On Friday, we were told that he had some type of unidentified blood infection, which is causing chills and fevers (almost on a 12 hour schedule…..usually at 4 p.m. and 4 a.m.). And today, I was told that there is a concern of Acidosis (excessive acids in the body fluids) which is being caused by the deteriorating condition of his lungs and kidneys. The bags of antibiotics and fluids, hanging on the IV pole at his bedside, seem to be having a hard time battling the unknown infection attacking his body.

An Infectious Disease Specialist was called in and has identified the infection as Staph (thank goodness, not MRSA), and added more antibiotics to his IV pole. The origin of the Staph is unknown, but the ID Specialist is leaning toward the Infusa Port (for administration of chemo, etc.) Cultures have been inconclusive.

A Pulmonologist has been consulted and is concerned that very little progress has been made, in treating the pneumonia, (in both the upper and lower lobes of the right lung),  even with all the antibiotics. He will perform a Bronchoscopy (use of a flexible fiberoptic tube to view the insides of the lung) and obtain samples, tomorrow morning.

On a positive note, his kidney functions seem to be improving  and the stoppage of the Revlimid has allowed his blood counts to begin to correct (some needed to increase and others to decrease). The good Dr. H is having his M-Spike checked……just to keep track of the Myeloma. We pray that it is taking a rest while all the other battles are being waged, in his body.

Needless to say, he is very weak and has begun to sleep much of the time. Just a short walk to the bathroom is tiring.

Thankfully, our daughters are now old enough that they feel they don’t have to listen to me (everytime). Robbie arrived from Texas a little before 10:00 p.m., last night. How wonderful to have support – both physically and mentally. Gale will come, when Robbie has to return home. 

We are so thankful for all the calls, text messages, emails, FB postings, visits, cards, and goodies…..and especially for your concern, thoughts, and prayers.

What a journey we’ve been on, this past year. Just when it seemed that we had gotten over the bumps, and around the major roadblocks, it appears there’s a detour……….praying that we get back on the right road…..soon!!

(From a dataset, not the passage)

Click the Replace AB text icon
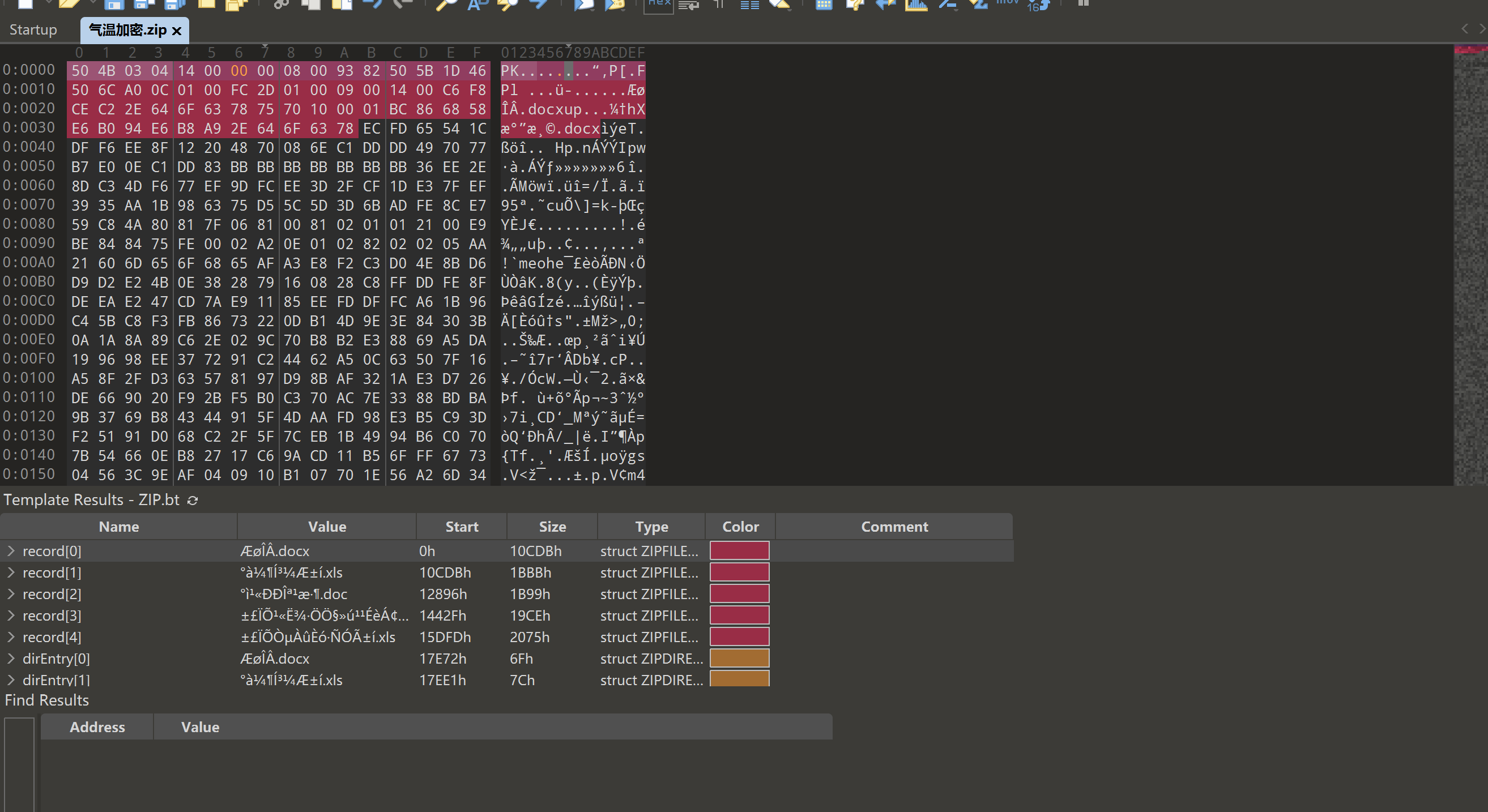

Ferraro developed pneumonia

This is from the AP. Other reports mentioned only “complications,” which we now know to be pneumonia. It’s very common for myeloma patients to develop pneumonia.

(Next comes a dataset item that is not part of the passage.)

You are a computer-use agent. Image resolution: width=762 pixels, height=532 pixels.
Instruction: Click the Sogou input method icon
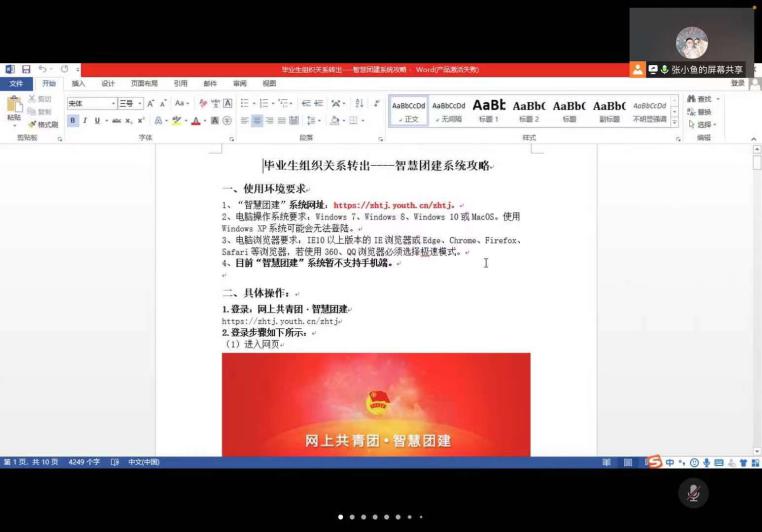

Ferraro died at Massachusetts General Hospital, where she had gone Monday for a procedure to relieve back pain caused by a fracture. Such fractures are common in people with her type of blood cancer, multiple myeloma, because of the thinning of their bones, said Dr. Noopur Raje, the Mass General doctor who treated her.

Ferraro, however, developed pneumonia, which made it impossible to perform the procedure, and it soon became clear she didn’t have long to live, Raje said. Since she was too ill to return to New York, her family went to Boston.

Raje said it seemed Ferraro held out until her husband and three children arrived. They were all at her bedside when she passed, she said.

“Gerry actually waited for all of them to come, which I think was incredible,” said Raje, director of the meyloma program at the hospital’s cancer center. “They were all able to say their goodbyes to Mom.”